I didn't find any flaw in this logic. But IMHO for the pseudo code.
bp_slots_available = (bp_mask >> shift) + 1 - 2;
bp_slots_needed = ilog2(nor->info->n_sectors);
if (bp_slots_needed > bp_slots_available) {
bp_slot_count = bp_slots_available;
bp_min_slot_size = nor->info->sector_size <<
(bp_slots_needed - bp_slots_available);
} else {
bp_slot_count = bp_slots_needed;
bp_min_slot_size = mtd->size >> bp_slot_count;
}
Probably we can use directly nor->info->sector_size for bp_min_slot_
size.
sector_size x n_sectors = mtd->size
mtd->size / n_sectors = mtd->size >>
ilog2(n_sectors) = sector_size
bp_slot_count is equal to log2(n_sectors) now so if we can trust the
value, we can also trust sector_size.
After change it,
if (bp_slots_needed > bp_slots_available)

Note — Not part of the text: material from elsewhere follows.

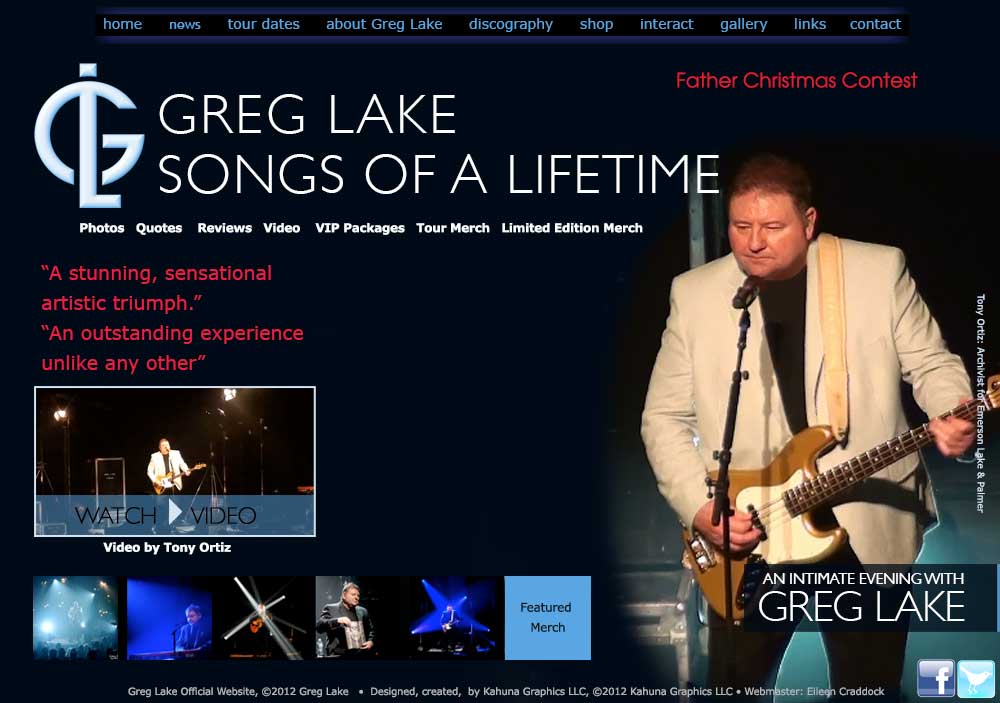This screenshot has width=1000, height=703.
Task: Play the Watch Video thumbnail
Action: (175, 461)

bp_min_slot_size = nor->info->sector_size <<
(bp_slots_needed - bp_slots_available);
else
bp_min_slot_size = nor->info->sector_size
Yes, thats what I pointed out in my previous mail, too. So I guess we
agree on that.
This is a comment from my previous mail.
> The exact fact is that locks operate in two different ways
> according to flash model.
>
> (1) the smallest protected portion is fixed.
> for BP0-2 : 1/64
> for BP0-1 : 1/4
> (2) the smallest protected portion is inversely propotional with
> number of sectors.
Again. please don't consider the ratio of the protected area to the
flash size.
This is only the result of applying the sector size and IMHO really bad
for
understanding. Use the number of protected sectors. Thus your (2) is
actually
always one sector (as you've already pointed out above).

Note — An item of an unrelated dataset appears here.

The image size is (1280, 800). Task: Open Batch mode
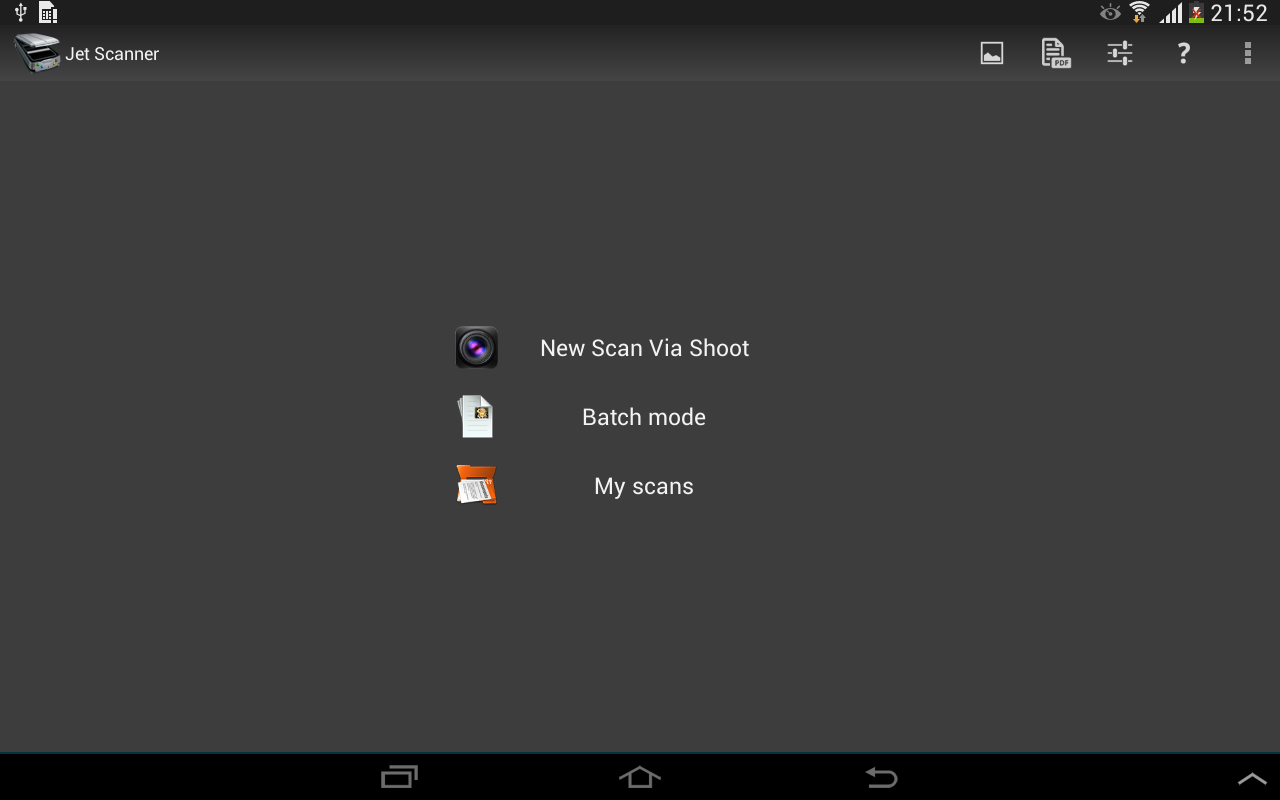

(1) - if the slot is insufficient.
(2) - if the slot is sufficient.
From the fact, that could be rewritten like below. I think it's more
intuitive one.
if (bp_slots_needed > bp_slots_available) // (1)
bp_min_slot_size = mtd->size >> bp_slots_available;
Given the reasoning above, I'd prefer having the number of sectors and
thus
the sector_size. Eg. keep the following
bp_min_slot_size = nor->info->sector_size <<
(bp_slots_needed - bp_slots_available);
else // (2)
bp_min_slot_size = nor->info->sector_size;
We could also find a few flashes that does not following the overall
logic. For example, "en25qh256" and "en25qh16" which was manufactured
by EON. They are always following way (2) no matter what the number of
slot is. It seems that it could be handled like below with custom hook
later.
if (bp_slots_needed < bp_slots_available || force)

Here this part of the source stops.